Journal (Eugène Delacroix)/2 août 1858

Texte établi par Paul Flat, René PiotPlon (tome 3p. 344-345).

2 août. — Après dîner, une des plus délicieuses promenades que j’aie faites ici : j’étais dispos, l’esprit tranquille, tout me charmait. J’ai fait un croquis de la ferme Jacquot et, plus haut sur la route près de la table ronde de pierre, une vue générale de la vallée[1]. Admiré encore le fond sauvage avec bouleaux, sources et rochers.

Je ne pouvais m’arracher à tout cela : quel charme grandiose ! Et personne près de moi n’y prenait garde. Je rencontrais à chaque instant des groupes : les hommes ne s’entretenaient que d’argent ; je l’ai remarqué.

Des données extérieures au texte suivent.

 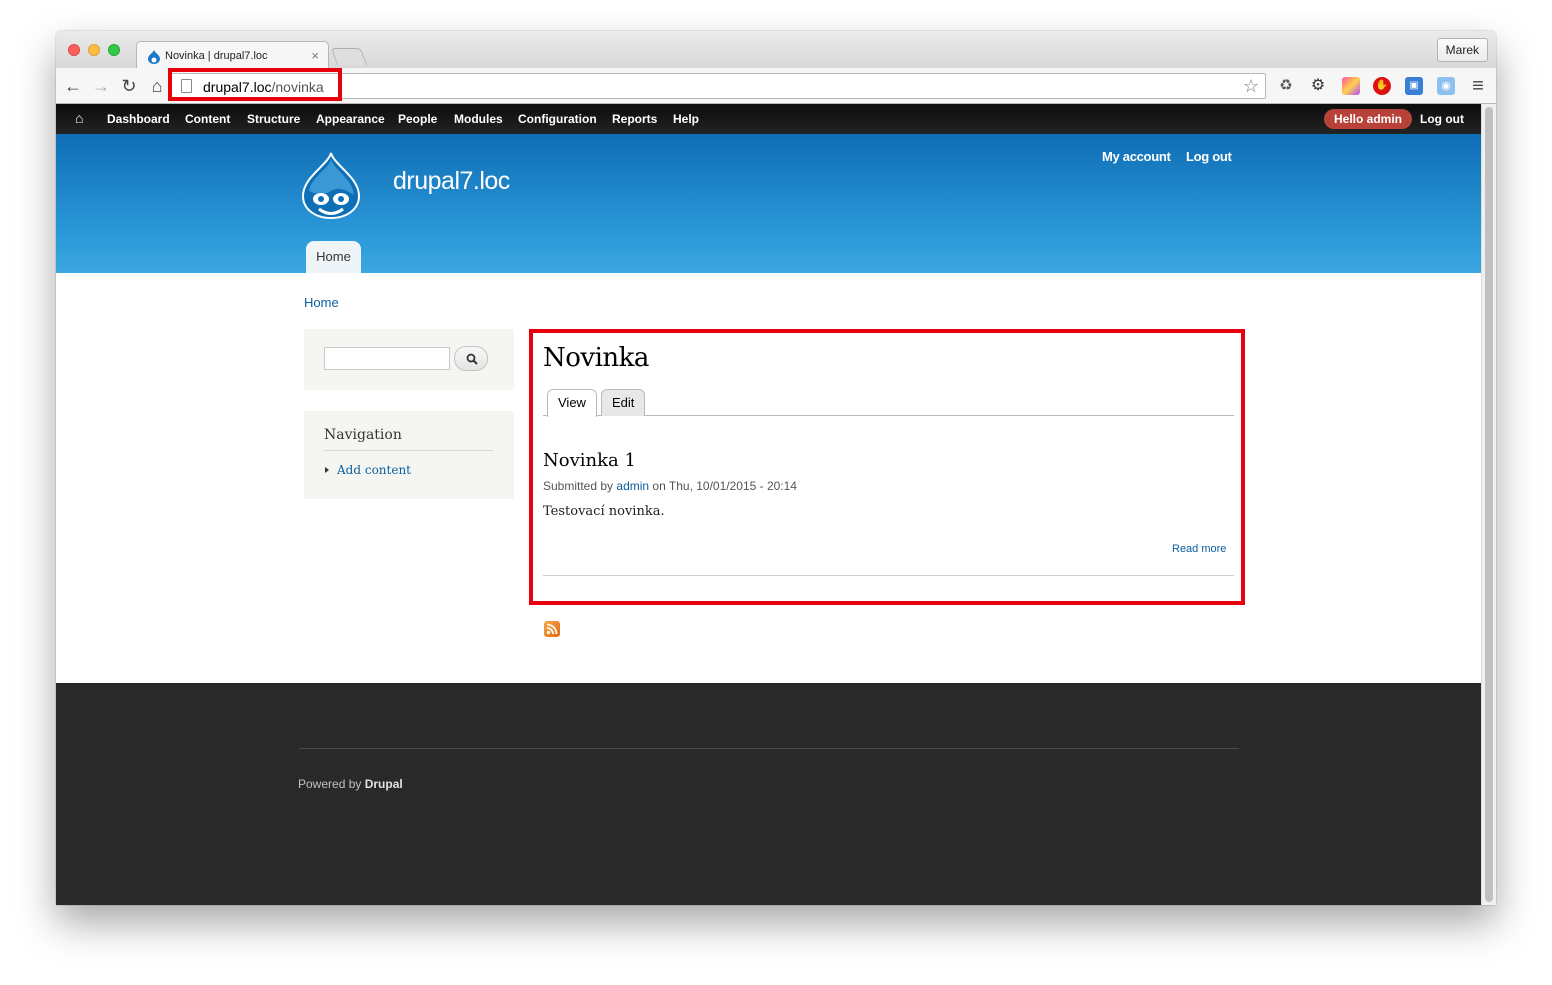 I want to click on search-button, so click(x=471, y=358).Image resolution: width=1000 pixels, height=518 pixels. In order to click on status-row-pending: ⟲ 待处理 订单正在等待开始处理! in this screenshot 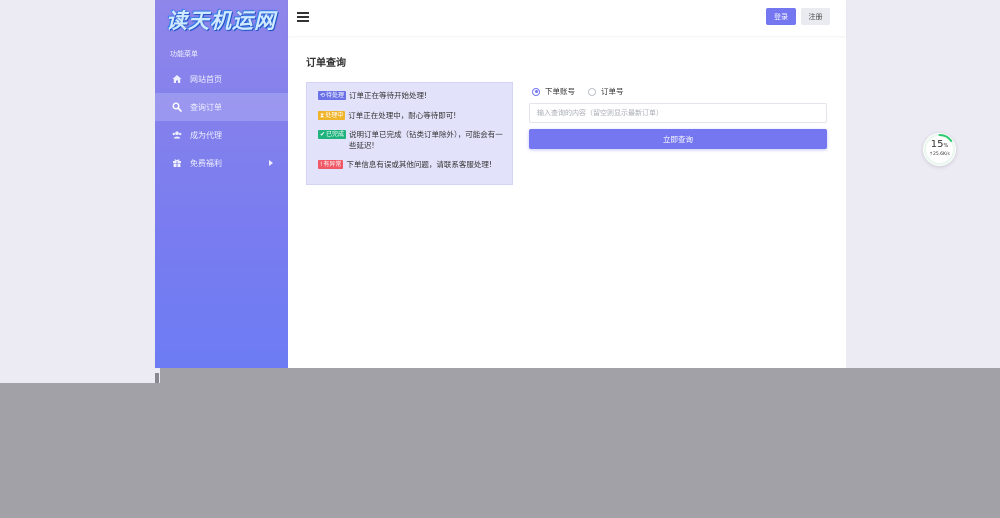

Revenu lentement achever la soirée à l’établissement. J’y trouve Mme Marbouty[2] ; conversation jusqu’à dix heures passées. Elle a des révélations : un esprit lui parle et lui dicte des choses merveilleuses. Cet esprit lui a appris à guérir sa mère qui a quatre-vingt-deux ans et qui était dans un état désespéré. Je lui ai demandé pourquoi elle ne profitait pas du même moyen pour se guérir elle-même ; je ne sais ce qu’elle m’a répondu. J’ai rendez-vous avec elle après déjeuner demain pour savoir ce que lui a dicté son génie. Elle est tout étonnée que je n’aie pas aussi des révélations.

  1. Le Val d’Ajol, vu de la Feuillée Dorothée.
  2. Mme Marbouty, plus connue en littérature sous le nom de Claire Brunne, auteur de nombreux romans et de pièces de théâtre.